EXERCISE BRIEF: In the news report on the FDA hold of Unum's ACTR087 trial, which costimulatory domain does ACTR707 use?

PAGE TEXT:
+ + + +

FDA puts Unum T cell therapy trial on hold after adverse events

The FDA has put Unum Therapeutics’ phase 1 ACTR087-Rituxan trial on clinical hold for the second time. Unum suffered the setback after a patient experienced grade 3 and 4 adverse events including neurotoxicity and respiratory distress.

ACTR087, an autologous T cell therapy, is designed to bind to cancer cells and then orchestrate their destruction via mechanisms including the release of cytokines and recruitment of immune-mediated killer cells. The potential of the approach established ACTR087 as Unum’s lead asset and enabled the biotech to net $62 million in an IPO for phase 1 and 2 development.

Since then, ACTR087 has slipped down the pecking order at Unum, which stopped enrolling patients in the Rituxan combination trial in the first quarter having made follow-up asset ACTR707 its lead lymphoma candidate. Despite that, investors responded to news of further ACTR087 safety problems by driving Unum’s already-battered stock down almost 20% in premarket trading. 

The safety problems behind the clinical hold center on a patient with relapsed/refractory CD20+ B cell non-Hodgkin lymphoma who suffered grade 4 respiratory distress, plus grade 3 neurotoxicity and cytomegalovirus infection, following treatment.

Those adverse events add to concerns about the safety of ACTR087. Earlier in the trial, Unum chose not to escalate the dose beyond the second level following fatal adverse events. One patient died after suffering neurotoxicity related to ACTR087. Another two patients suffered cytokine release syndrome before dying of sepsis, although only one of the fatal sepsis cases was linked to the drug.

The FDA responded to the adverse events by placing the trial on clinical hold. Unum restarted the study after making protocol and dosing changes designed to reduce the incidence of adverse events and improve their management. 

While ACTR087 is no longer Unum’s lead lymphoma drug, the safety of the asset could still have implications for the company. ACTR087 is in development in combination with Seattle Genetics’ SEA-BCMA in multiple myeloma. And its successor, ACTR707, shares elements of its structure, with the use of a different costimulatory domain—CD28—among the bigger tweaks.

+ + + +

AVAILABLE DATA:
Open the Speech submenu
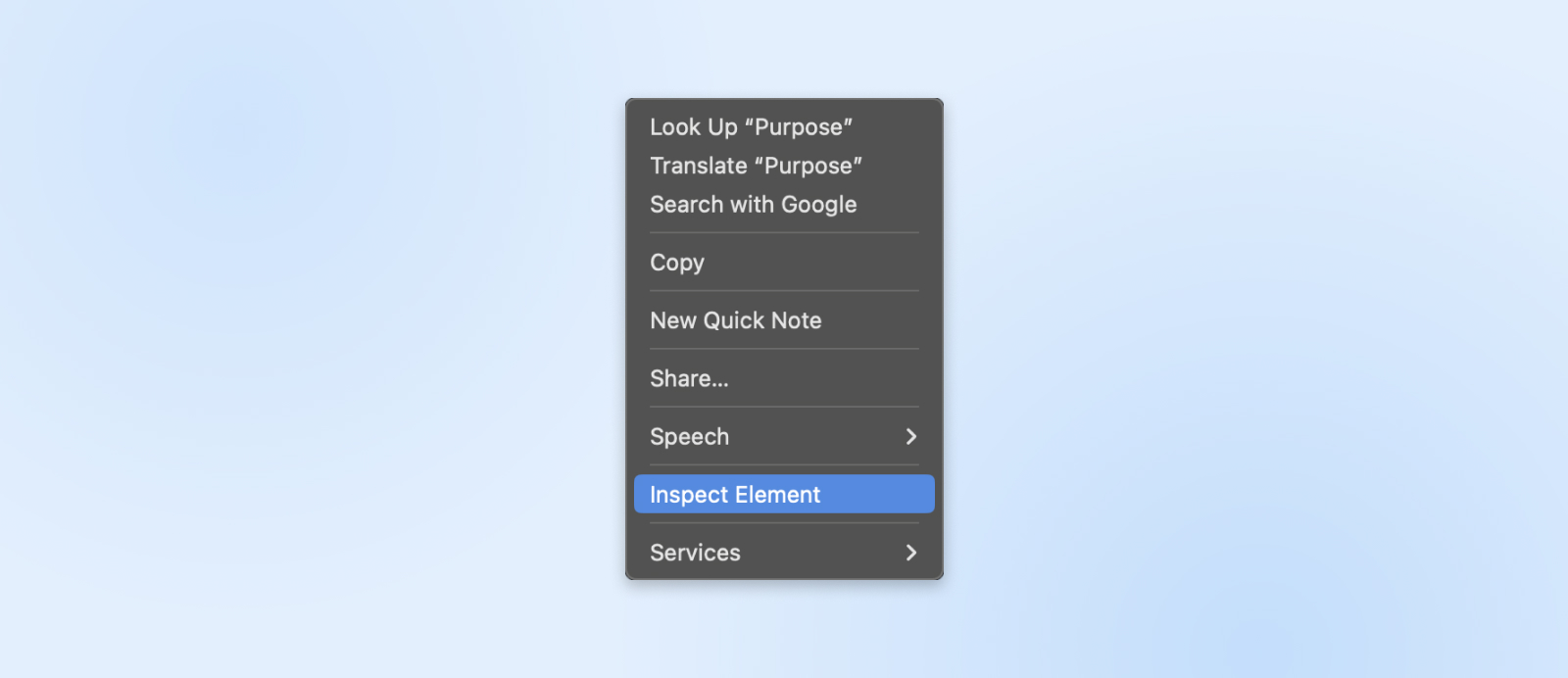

+ + + +

ANSWER TO THE PROBLEM: CD28